A recent survey of U.S. high school students conducted by the Centers for Disease Control and Prevention found that 1.8% of students identify as transgender. More than one third of transgender adolescents surveyed had attempted suicide in the previous 12 months.3 As clinicians caring for this population, we are alarmed by this statistic, but we see it as a call to action. We know that mental health disparities between transgender and cisgender children are not inevitable and that with support from their families and communities and access to evidence-based mental health and medical interventions, transgender children and adolescents can survive and thrive.

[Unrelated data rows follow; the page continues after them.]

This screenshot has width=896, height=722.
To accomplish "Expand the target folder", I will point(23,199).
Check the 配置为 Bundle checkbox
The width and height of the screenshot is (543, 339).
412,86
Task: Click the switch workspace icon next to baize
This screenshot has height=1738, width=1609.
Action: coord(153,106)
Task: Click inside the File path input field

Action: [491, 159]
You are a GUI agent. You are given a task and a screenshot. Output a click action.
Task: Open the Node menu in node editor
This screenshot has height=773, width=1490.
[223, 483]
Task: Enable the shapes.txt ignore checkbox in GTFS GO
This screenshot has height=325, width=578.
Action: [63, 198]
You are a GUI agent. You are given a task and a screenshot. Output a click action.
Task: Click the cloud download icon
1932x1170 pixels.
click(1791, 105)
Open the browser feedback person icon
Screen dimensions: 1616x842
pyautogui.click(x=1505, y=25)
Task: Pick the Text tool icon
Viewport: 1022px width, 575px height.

A multidisciplinary approach to treating transgender young people has been shown to alleviate gender dysphoria when treatment occurs in a supportive environment that attends to the patient’s mental, social, and physical needs. Young people who receive such gender-affirming care report improvements in their overall well-being, and their level of well-being is generally in line with that of their cisgender peers — and sometimes it’s higher.4 Having access to gender-affirming care in childhood and adolescence can have profoundly important mental health benefits: one study found that transgender adults who had had access to puberty suppression during adolescence had lower odds of suicidal ideation than those who wanted such treatment but hadn’t received it.5

Under the new Arkansas law, known as the Save Adolescents from Experimentation (SAFE) Act, physicians who provide gender-affirming therapy for transgender people younger than 18 will be subject to loss of licensure and could be sued. The law’s name implies that following evidence-based guidelines while working closely with patients and families is a form of experimentation. The law references inaccurate information about the care of gender-diverse young people, stating that genital surgeries are being recommended for people younger than 18. In reality, guidelines indicate that genital surgeries should be delayed until the person reaches the age of legal adulthood in their country, which in the United States is 18 years. The law also states that there are no long-term data on the use of puberty-blocking drugs for the treatment of gender dysphoria, when multiple studies have revealed long-term positive outcomes for transgender people who have undergone puberty suppression.4,5

The content of the Arkansas law, and that of similar bills that have been proposed in other states, is not based on data, medical literature, or correct information about the process of treating transgender adolescents. We believe these bills threaten the health, well-being, and survival of transgender children and young adults. By penalizing physicians for practicing evidence-based medicine, the legislation nullifies their expertise and interferes with therapeutic relationships among physicians, patients, and families. It strips power from patients and families who are already marginalized. And although the stated purpose of the legislation is to protect adolescents, we believe that criminalizing what has been shown to be lifesaving treatment will do the opposite — and that the consequences could well be tragic.